ID3 as classifiers. They have given changes to the user interface which is utilization for the classification of the information and the expectations are made with the assistance of the one of a new kind of interfaces that were added to WEKA. The forecasts are tried with the engineered models and with the assistance of the customized program. The final results are good.

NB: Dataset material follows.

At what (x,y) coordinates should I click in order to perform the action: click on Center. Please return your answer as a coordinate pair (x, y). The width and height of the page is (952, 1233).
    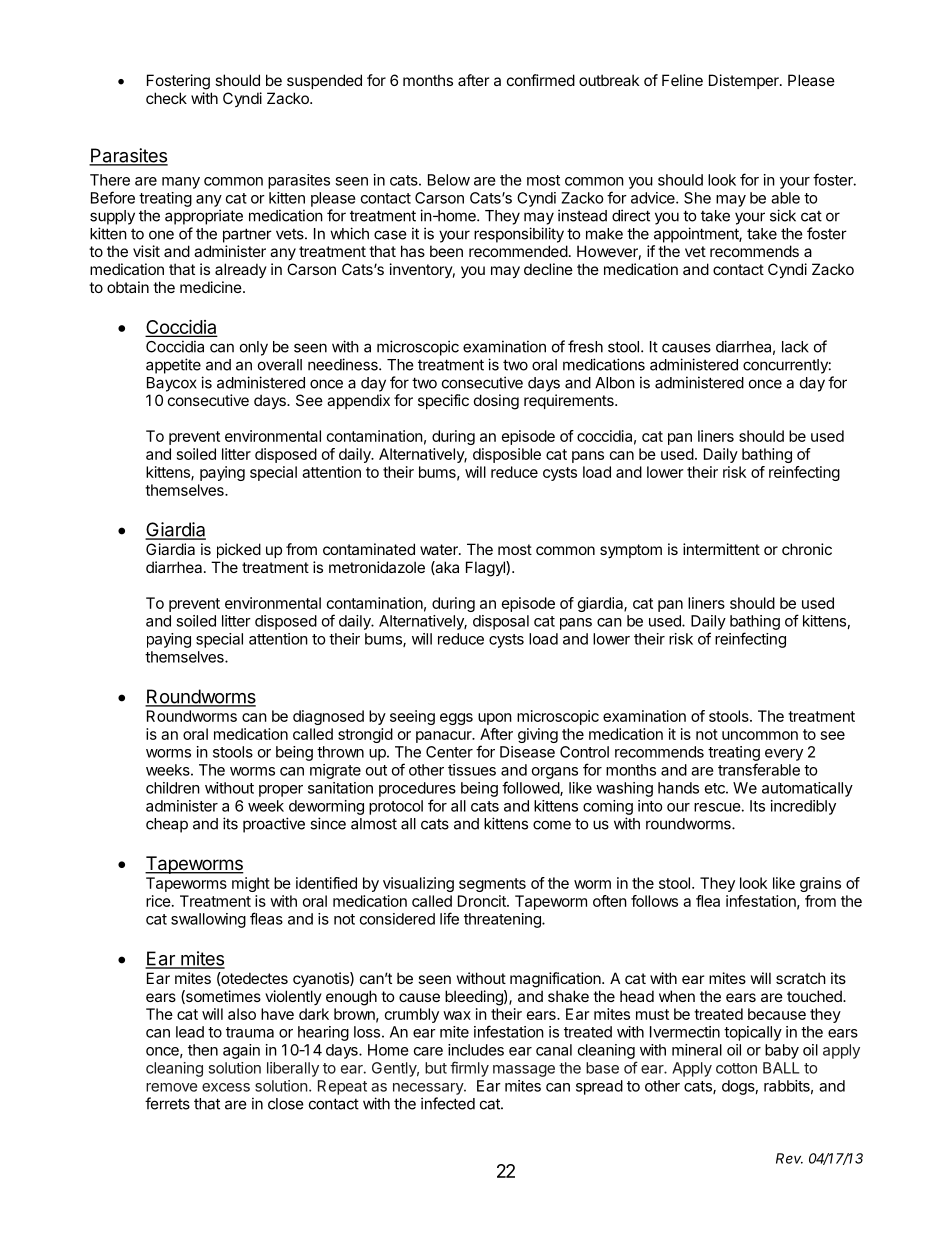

Duriqi R., Raca V. and Cico B., [3] have worked on three different datasets and showed which classification algorithm is best suited for the particular datasets. The classification algorithms are implemented on the WEKA tool. The first dataset is of diabetic female patients of age over 21 years and it is taken from UCI ML repository. The second dataset is spam based which is also taken from UCI ML repository. The spam could be generated by the marketing of the product, different web services, pornography etc. The third dataset is Credit approval dataset which is economical and financial in nature. It asks for if the credit request in the bank is endorsed or not. The classification algorithms used for these datasets are Naive Bayes, Random forest and K* Algorithm. After applying all three algorithms on different datasets it is concluded that the performance of a classifier depends on the number of attributes used in the dataset.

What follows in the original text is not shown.